Nina é considerada uma das artistas mais influentes do século XX [54]. O crítico Rickey Vincent considerou que ela era uma pioneira que quebrou o molde, tendo a coragem de “romper com as normas da indústria e produzir comentários sociais diretos na sua música”, com uma carreira caracterizada por “ataques de ultraje e génio improvisado”. A Rolling Stone escreveu sobre ela que “o seu grito de mel levemente adenóide foi uma das vozes mais afetadas do movimento dos direitos civis”. Mark Deming, da AllMusic, classifica- a como “uma das vocalistas mais talentosas e ecléticas da sua geração”. Para Jim Fusilli, do The Wall Street Journal, a música de Nina é muito relevante ainda hoje, pois “ela não aderiu a tendências efémeras, não é uma relíquia de uma época passada; a sua entrega vocal e competência técnica como pianista ainda ofuscam, as suas performances emocionais têm um impacto visceral”.

Antes da Libéria, para onde foi viver a conselho de Miriam Makeba, Nina viveu algum tempo em Barbados, onde teve um caso amoroso com o primeiro-ministro local. Enquanto vivia na Libéria deslocava-se frequentemente a Londres, onde atuava com regularidade no Ronnie Scott’s Jazz Club e onde gravou um disco ao vivo em 1984. Posteriormente viveu em Nyon, na Suíça, em Nijmegen e Amesterdão, na Holanda.

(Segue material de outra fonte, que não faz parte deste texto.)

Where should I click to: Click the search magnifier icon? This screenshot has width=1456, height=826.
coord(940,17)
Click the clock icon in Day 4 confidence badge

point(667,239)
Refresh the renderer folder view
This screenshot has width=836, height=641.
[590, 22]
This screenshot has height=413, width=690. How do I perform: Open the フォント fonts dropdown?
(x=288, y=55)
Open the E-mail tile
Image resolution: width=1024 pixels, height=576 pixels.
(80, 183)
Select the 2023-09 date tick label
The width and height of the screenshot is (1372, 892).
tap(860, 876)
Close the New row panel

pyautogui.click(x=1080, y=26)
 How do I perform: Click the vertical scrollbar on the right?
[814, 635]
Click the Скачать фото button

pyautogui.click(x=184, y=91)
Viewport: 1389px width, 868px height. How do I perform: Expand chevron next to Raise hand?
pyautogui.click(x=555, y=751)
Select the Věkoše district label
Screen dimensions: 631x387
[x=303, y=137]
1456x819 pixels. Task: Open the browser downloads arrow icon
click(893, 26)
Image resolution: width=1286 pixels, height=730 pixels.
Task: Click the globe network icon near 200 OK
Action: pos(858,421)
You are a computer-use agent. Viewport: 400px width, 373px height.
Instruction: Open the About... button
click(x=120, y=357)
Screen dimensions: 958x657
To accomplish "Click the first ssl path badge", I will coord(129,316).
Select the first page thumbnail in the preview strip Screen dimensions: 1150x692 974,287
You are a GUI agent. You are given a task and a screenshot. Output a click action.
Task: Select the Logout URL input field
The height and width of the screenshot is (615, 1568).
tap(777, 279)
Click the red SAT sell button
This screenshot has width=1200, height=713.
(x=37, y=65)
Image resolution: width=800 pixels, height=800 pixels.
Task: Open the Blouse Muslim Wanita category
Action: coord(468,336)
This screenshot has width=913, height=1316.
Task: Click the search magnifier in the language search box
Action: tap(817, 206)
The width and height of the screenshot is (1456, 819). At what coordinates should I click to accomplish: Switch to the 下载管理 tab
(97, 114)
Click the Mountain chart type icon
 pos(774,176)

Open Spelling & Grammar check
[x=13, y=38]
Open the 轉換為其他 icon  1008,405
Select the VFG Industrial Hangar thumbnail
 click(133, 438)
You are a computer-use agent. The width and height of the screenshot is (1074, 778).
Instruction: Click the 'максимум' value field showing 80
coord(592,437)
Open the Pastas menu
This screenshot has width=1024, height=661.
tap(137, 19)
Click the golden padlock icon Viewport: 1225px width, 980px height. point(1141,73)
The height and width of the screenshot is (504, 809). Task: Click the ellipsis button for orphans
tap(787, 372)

Em 1992 Nina publicou a sua autobiografia, “I Put a Spell on You”. Sofrendo de cancro da mama, continuou em tournée durante a década de 90, mas sempre com uma vasta comitiva. Em 1993 foi viver para perto de Aix-en-Provence, no sul da França. Em 1998, durante um espetáculo em Newark, Nina falou para o público e disse “se me querem ver de novo vão ter de ir a França, pois eu não vou voltar”. A 21 de abril de 2003, Nina morreu tranquilamente durante o sono, na sua casa em Carry-le-Rouet, França. O seu funeral contou com a presença de centenas de músicos, destacando-se as suas amigas Miriam Makeba e Patti LaBelle. As suas cinzas estão espalhadas por vários países africanos, espelho de uma herança que desde muito nova se recusou a negar.